Yeast is a magical creature. Fans of Alton Brown’s show “Good Eats” have been entertained many times by his yeasty sock puppets munching on sugars and belching out carbon dioxide bubbles. Ever since man first learned to harness this helpful bug, he’s been using it to leaven his bread, and provide buzz to his wine, mead and beer.
San Diegans are fortunate to be neighbors to White Labs, the largest American yeast distributor. If you’re a San Diego home brewer, chances are you’ve used a vial of White Labs yeast, and many of the West Coast’s commercial brewers use it as well. White Labs isn’t just a regional distributor either, they can get yeast anywhere in the United States or 30 other countries within 72 hours.

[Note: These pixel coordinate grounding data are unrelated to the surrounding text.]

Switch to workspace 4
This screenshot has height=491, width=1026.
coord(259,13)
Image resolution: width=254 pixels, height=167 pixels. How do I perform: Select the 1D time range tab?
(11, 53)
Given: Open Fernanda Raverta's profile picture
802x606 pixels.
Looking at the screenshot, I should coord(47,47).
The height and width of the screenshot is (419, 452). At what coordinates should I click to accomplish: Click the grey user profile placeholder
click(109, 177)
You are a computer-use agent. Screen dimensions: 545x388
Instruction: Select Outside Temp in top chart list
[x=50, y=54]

A bonus to having White Labs in the neighborhood is their tasting room, which allows them to showcase what can be done with their products. On Thursday, White Labs partnered up with Portland’s Widmer Brothers Brewing Company to show just how much influence this little creature has on your beer.

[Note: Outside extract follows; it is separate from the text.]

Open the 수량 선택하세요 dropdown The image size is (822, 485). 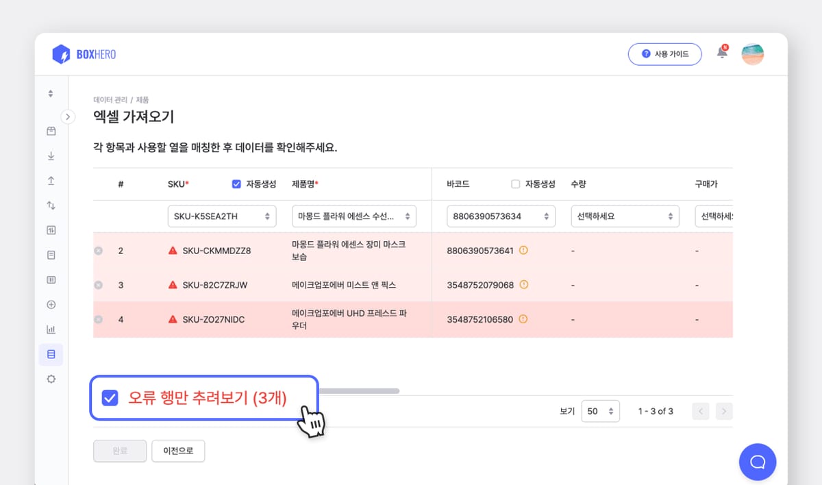coord(624,216)
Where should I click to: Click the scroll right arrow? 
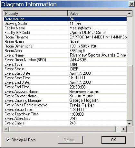click(124, 129)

Most wheat beer fans are quite familiar with Widmer Brothers’ Hefeweizen. Hefeweizens are the first step that many people take away from the “fizzy yellow stuff” into the world of flavorful craft beers, and Widmer Brothers Hefeweizen is a great choice. Two fish tacos and a glass of hefeweizen is a fine way to spend a summer evening.

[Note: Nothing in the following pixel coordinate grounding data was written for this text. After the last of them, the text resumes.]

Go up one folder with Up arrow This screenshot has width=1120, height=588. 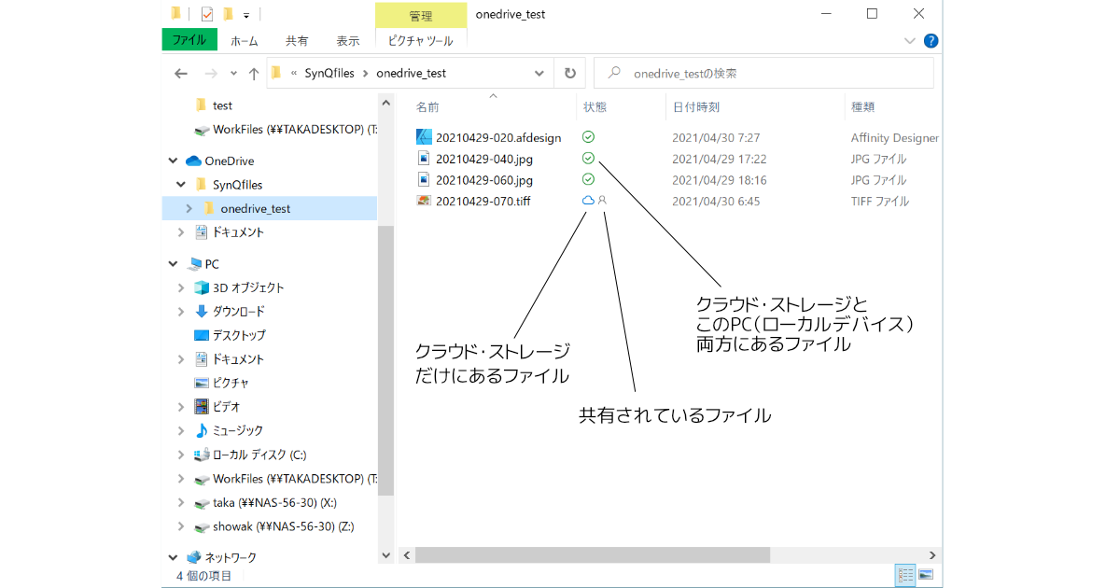click(253, 74)
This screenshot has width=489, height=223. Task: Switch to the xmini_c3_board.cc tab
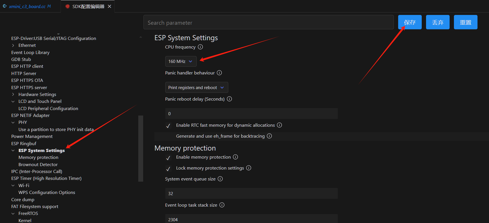coord(27,7)
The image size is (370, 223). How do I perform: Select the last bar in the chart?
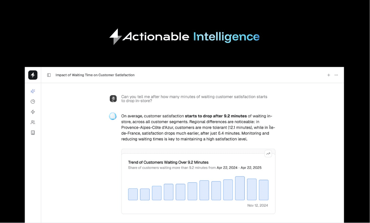point(263,190)
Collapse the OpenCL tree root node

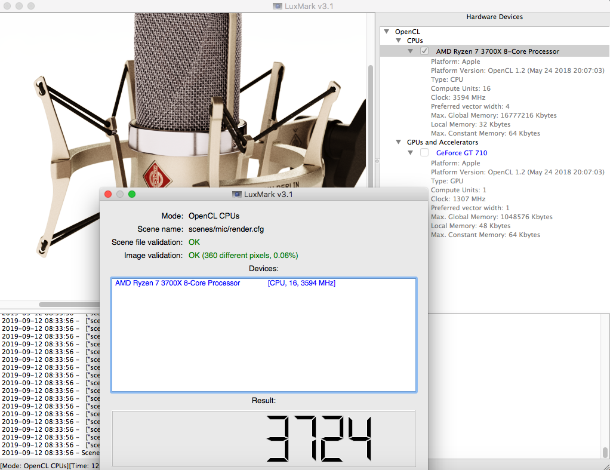tap(387, 31)
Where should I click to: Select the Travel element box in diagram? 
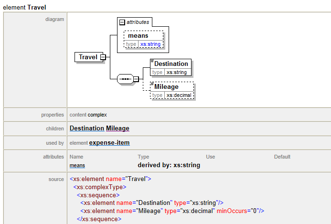[x=88, y=57]
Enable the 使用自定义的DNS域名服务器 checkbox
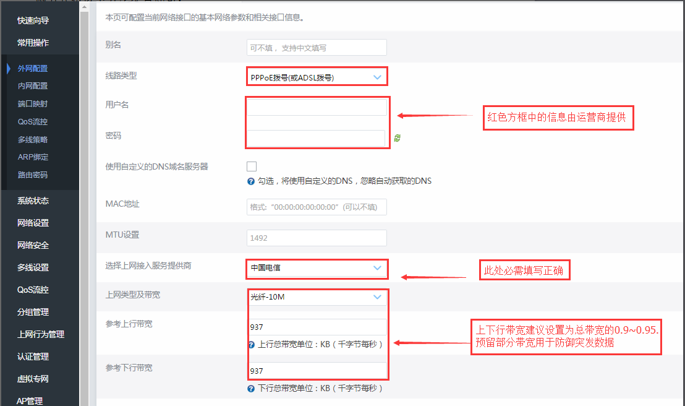 point(252,166)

Thursday’s event featured a flight of five tasters designed to show what a difference different strains of yeast can make. The first, a taster of Widmer Brothers Hefeweizen sets the baseline, and then four additional tasters show how a beer made with the exact same ingredients completely changes when you use different strains of yeast. While some of the differences may have been more subtle than others, each variant was definitely a completely different beer.
If the five tasters of hefeweizen weren’t enough, Widmer Brothers also brought several other beers for sampling. For those who like the darker side of beer, Widmer Brothers Chocolate Russian Imperial Stout and Raspberry Russian Imperial Stout were two examples of restraint in a style that has a tendency to be syrupy sweet. Their Brrrrbon winter warmer spends time fermenting in bourbon barrels, which imparted a pleasant bourbon flavor and aroma without overpowering the malt.
Two of the more interesting beers available were their Alchemy Ale and Marionberry Hibiscus Gose. Alchemy is Widmer Brothers’ newest year-round beer, and it’s a showcase of their proprietary Alchemy hop blend. A pleasant hop aroma gives way to a flavor that manages to be hoppy and smooth at the same time.
Marionberry Hibiscus Gose is Widmer Brothers’ take on a traditional German wheat beer that’s brewed with salt. Marionberries – the fruit, not the “Mayor for life” of Washington D.C. – and dried hibiscus give this beer a hue that’s somewhere between purple and red, and a fruity aroma. The flavor is crisp with a nice tartness.
White Labs’ tasting room was the perfect setting to showcase the effect of yeast on beer. The bar area is an excellent illustration of how much science goes into brewing great beer. Portraits of scientific instruments line the walls, and the light fixtures are re-purposed Erlenmeyer flasks. If only schools taught how science leads to beer, kids would probably pay better attention.